Despite these limitations, this study has some unique features that may enhance the understanding on IGD. It was demonstrated that across different European countries, IGD shows an almost similar distribution with prevalence rates that prevent the dismissal of IGD as of a mere clinical side issue. In addition, it became evident that IGD is related to psychopathological and psychosocial symptoms, which places emphasis on the seriousness of IGD requiring counseling. In accordance with previous studies [18], psychosocial distress is a correlate of IGD emphasizing its clinical relevance. From this perspective, it is recommended to perceive IGD as a clinical disorder that should be included as an official diagnosis into the diagnostic classification systems like DSM and ICD.

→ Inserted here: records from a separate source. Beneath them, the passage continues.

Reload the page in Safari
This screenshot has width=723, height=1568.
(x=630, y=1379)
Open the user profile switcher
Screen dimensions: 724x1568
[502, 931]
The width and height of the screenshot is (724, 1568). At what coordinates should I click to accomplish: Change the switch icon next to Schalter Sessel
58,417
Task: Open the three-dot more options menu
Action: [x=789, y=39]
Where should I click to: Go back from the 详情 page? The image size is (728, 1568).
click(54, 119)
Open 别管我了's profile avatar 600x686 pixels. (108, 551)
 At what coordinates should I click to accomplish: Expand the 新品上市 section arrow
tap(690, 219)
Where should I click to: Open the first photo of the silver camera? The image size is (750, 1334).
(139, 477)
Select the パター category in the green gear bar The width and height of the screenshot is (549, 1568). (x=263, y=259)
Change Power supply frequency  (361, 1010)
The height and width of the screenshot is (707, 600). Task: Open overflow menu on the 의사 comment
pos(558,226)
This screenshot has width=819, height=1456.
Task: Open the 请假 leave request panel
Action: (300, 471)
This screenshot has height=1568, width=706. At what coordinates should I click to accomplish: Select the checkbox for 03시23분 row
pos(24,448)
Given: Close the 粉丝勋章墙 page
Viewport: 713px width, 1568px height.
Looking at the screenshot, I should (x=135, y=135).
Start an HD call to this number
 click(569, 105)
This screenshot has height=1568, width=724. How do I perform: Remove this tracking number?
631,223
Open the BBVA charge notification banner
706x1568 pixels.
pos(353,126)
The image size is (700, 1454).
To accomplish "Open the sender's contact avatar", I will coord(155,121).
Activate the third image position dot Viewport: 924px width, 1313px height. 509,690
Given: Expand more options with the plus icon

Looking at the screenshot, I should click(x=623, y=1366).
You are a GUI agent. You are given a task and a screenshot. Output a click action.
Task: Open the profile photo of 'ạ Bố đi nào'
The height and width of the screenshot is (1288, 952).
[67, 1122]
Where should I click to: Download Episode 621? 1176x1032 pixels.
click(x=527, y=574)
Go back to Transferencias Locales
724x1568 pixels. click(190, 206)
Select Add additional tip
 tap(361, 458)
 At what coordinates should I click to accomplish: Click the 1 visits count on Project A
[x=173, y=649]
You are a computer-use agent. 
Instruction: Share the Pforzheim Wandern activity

As an inspiration for further research, it should also be stated that girls with IGD showed significantly increased emotional and behavioral symptoms compared to boys. Future studies should address the currently under-investigated issue of IGD in girls; it may be necessary to adapt existing treatment programs to meet the specific needs of girls with IGD.

Also, a large number of adolescents were identified as at risk for IGD. This was the case throughout the participating countries, indicating that there is a necessity for developing prevention and short-term intervention programs for these adolescents. To our opinion, it is also necessary to further characterize those adolescents showing risky usage patterns. Since adolescence is a period of transition, it is expectable that some of these minors will cease showing risky usage while some might develop enduring problematic gaming behavior that might become addictive. It is necessary to find out about mechanisms (e.g., personality traits, social factors) indicative for remission versus exacerbation of the gaming habits. Conducting methodologically sound longitudinal approaches has to be the next step for a better understanding of these processes.

Likewise, the significance of appropriate prevention programs is emphasized. While there are some prevention programs already existing [19], a scientific evaluation of their (long term) effectiveness is the next important step towards providing a holistic health care.